What to work on
Transcribe the entries, keeping every character the same.

Data

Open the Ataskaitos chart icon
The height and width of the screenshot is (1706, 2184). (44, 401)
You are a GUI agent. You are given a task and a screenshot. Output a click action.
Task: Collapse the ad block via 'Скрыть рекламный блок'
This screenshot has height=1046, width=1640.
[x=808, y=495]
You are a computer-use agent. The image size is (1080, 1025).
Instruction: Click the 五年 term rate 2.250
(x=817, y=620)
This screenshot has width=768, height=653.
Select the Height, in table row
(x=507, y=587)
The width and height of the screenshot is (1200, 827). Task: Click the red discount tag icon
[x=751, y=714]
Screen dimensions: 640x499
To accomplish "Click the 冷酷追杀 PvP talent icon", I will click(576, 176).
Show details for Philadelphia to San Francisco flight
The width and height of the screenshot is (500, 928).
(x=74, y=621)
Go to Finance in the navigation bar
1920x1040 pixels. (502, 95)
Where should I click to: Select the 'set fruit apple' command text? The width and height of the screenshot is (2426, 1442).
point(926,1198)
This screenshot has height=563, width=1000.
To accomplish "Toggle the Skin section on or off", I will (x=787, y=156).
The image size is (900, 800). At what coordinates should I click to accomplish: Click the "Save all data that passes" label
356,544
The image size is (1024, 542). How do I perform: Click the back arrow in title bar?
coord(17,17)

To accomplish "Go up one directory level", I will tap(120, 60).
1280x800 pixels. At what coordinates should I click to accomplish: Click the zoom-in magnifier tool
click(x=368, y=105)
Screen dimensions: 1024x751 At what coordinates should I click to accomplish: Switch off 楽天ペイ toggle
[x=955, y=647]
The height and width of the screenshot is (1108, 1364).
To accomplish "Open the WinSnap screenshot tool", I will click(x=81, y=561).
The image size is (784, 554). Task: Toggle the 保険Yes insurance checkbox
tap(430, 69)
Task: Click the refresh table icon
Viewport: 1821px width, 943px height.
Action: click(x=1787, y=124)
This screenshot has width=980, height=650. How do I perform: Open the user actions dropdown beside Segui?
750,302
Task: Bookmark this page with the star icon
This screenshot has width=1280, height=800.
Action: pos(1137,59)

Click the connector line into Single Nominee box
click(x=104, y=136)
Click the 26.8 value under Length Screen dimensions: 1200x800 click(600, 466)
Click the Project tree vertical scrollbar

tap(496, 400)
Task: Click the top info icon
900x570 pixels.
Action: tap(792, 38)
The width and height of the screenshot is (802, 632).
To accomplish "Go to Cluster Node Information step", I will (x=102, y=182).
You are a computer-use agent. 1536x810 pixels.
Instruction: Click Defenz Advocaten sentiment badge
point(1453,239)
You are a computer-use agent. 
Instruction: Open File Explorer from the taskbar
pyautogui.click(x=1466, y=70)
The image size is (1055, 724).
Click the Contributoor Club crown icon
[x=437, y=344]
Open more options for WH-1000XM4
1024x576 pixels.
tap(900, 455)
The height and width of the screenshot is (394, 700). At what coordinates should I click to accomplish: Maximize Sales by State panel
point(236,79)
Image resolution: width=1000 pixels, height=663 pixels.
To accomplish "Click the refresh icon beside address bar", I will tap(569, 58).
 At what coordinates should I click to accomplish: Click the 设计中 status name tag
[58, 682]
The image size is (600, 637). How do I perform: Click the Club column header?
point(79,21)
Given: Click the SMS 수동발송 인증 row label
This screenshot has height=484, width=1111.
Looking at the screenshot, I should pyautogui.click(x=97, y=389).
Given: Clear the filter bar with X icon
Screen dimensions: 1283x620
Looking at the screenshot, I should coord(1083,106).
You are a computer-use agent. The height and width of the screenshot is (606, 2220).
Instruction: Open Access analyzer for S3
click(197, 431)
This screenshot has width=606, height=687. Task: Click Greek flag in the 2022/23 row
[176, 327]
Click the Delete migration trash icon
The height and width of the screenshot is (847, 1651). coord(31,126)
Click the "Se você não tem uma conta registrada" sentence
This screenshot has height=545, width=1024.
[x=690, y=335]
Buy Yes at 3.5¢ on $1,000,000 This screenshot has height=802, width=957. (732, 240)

Response to the task
Open the Ataskaitos chart icon
The height and width of the screenshot is (1706, 2184). (44, 401)
You are a GUI agent. You are given a task and a screenshot. Output a click action.
Task: Collapse the ad block via 'Скрыть рекламный блок'
This screenshot has height=1046, width=1640.
[x=808, y=495]
You are a computer-use agent. The image size is (1080, 1025).
Instruction: Click the 五年 term rate 2.250
(x=817, y=620)
This screenshot has width=768, height=653.
Select the Height, in table row
(x=507, y=587)
The width and height of the screenshot is (1200, 827). Task: Click the red discount tag icon
[x=751, y=714]
Screen dimensions: 640x499
To accomplish "Click the 冷酷追杀 PvP talent icon", I will click(576, 176).
Show details for Philadelphia to San Francisco flight
The width and height of the screenshot is (500, 928).
(x=74, y=621)
Go to Finance in the navigation bar
1920x1040 pixels. (502, 95)
Where should I click to: Select the 'set fruit apple' command text? The width and height of the screenshot is (2426, 1442).
point(926,1198)
This screenshot has height=563, width=1000.
To accomplish "Toggle the Skin section on or off", I will (x=787, y=156).
The image size is (900, 800). At what coordinates should I click to accomplish: Click the "Save all data that passes" label
356,544
The image size is (1024, 542). How do I perform: Click the back arrow in title bar?
coord(17,17)

To accomplish "Go up one directory level", I will tap(120, 60).
1280x800 pixels. At what coordinates should I click to accomplish: Click the zoom-in magnifier tool
click(x=368, y=105)
Screen dimensions: 1024x751 At what coordinates should I click to accomplish: Switch off 楽天ペイ toggle
[x=955, y=647]
The height and width of the screenshot is (1108, 1364).
To accomplish "Open the WinSnap screenshot tool", I will click(x=81, y=561).
The image size is (784, 554). Task: Toggle the 保険Yes insurance checkbox
tap(430, 69)
Task: Click the refresh table icon
Viewport: 1821px width, 943px height.
Action: click(x=1787, y=124)
This screenshot has width=980, height=650. How do I perform: Open the user actions dropdown beside Segui?
750,302
Task: Bookmark this page with the star icon
This screenshot has width=1280, height=800.
Action: pos(1137,59)

Click the connector line into Single Nominee box
click(x=104, y=136)
Click the 26.8 value under Length Screen dimensions: 1200x800 click(600, 466)
Click the Project tree vertical scrollbar

tap(496, 400)
Task: Click the top info icon
900x570 pixels.
Action: tap(792, 38)
The width and height of the screenshot is (802, 632).
To accomplish "Go to Cluster Node Information step", I will (x=102, y=182).
You are a computer-use agent. 1536x810 pixels.
Instruction: Click Defenz Advocaten sentiment badge
point(1453,239)
You are a computer-use agent. 
Instruction: Open File Explorer from the taskbar
pyautogui.click(x=1466, y=70)
The image size is (1055, 724).
Click the Contributoor Club crown icon
[x=437, y=344]
Open more options for WH-1000XM4
1024x576 pixels.
tap(900, 455)
The height and width of the screenshot is (394, 700). At what coordinates should I click to accomplish: Maximize Sales by State panel
point(236,79)
Image resolution: width=1000 pixels, height=663 pixels.
To accomplish "Click the refresh icon beside address bar", I will tap(569, 58).
 At what coordinates should I click to accomplish: Click the 设计中 status name tag
[58, 682]
The image size is (600, 637). How do I perform: Click the Club column header?
point(79,21)
Given: Click the SMS 수동발송 인증 row label
This screenshot has height=484, width=1111.
Looking at the screenshot, I should pyautogui.click(x=97, y=389).
Given: Clear the filter bar with X icon
Screen dimensions: 1283x620
Looking at the screenshot, I should coord(1083,106).
You are a computer-use agent. The height and width of the screenshot is (606, 2220).
Instruction: Open Access analyzer for S3
click(197, 431)
This screenshot has width=606, height=687. Task: Click Greek flag in the 2022/23 row
[176, 327]
Click the Delete migration trash icon
The height and width of the screenshot is (847, 1651). coord(31,126)
Click the "Se você não tem uma conta registrada" sentence
This screenshot has height=545, width=1024.
[x=690, y=335]
Buy Yes at 3.5¢ on $1,000,000 This screenshot has height=802, width=957. (732, 240)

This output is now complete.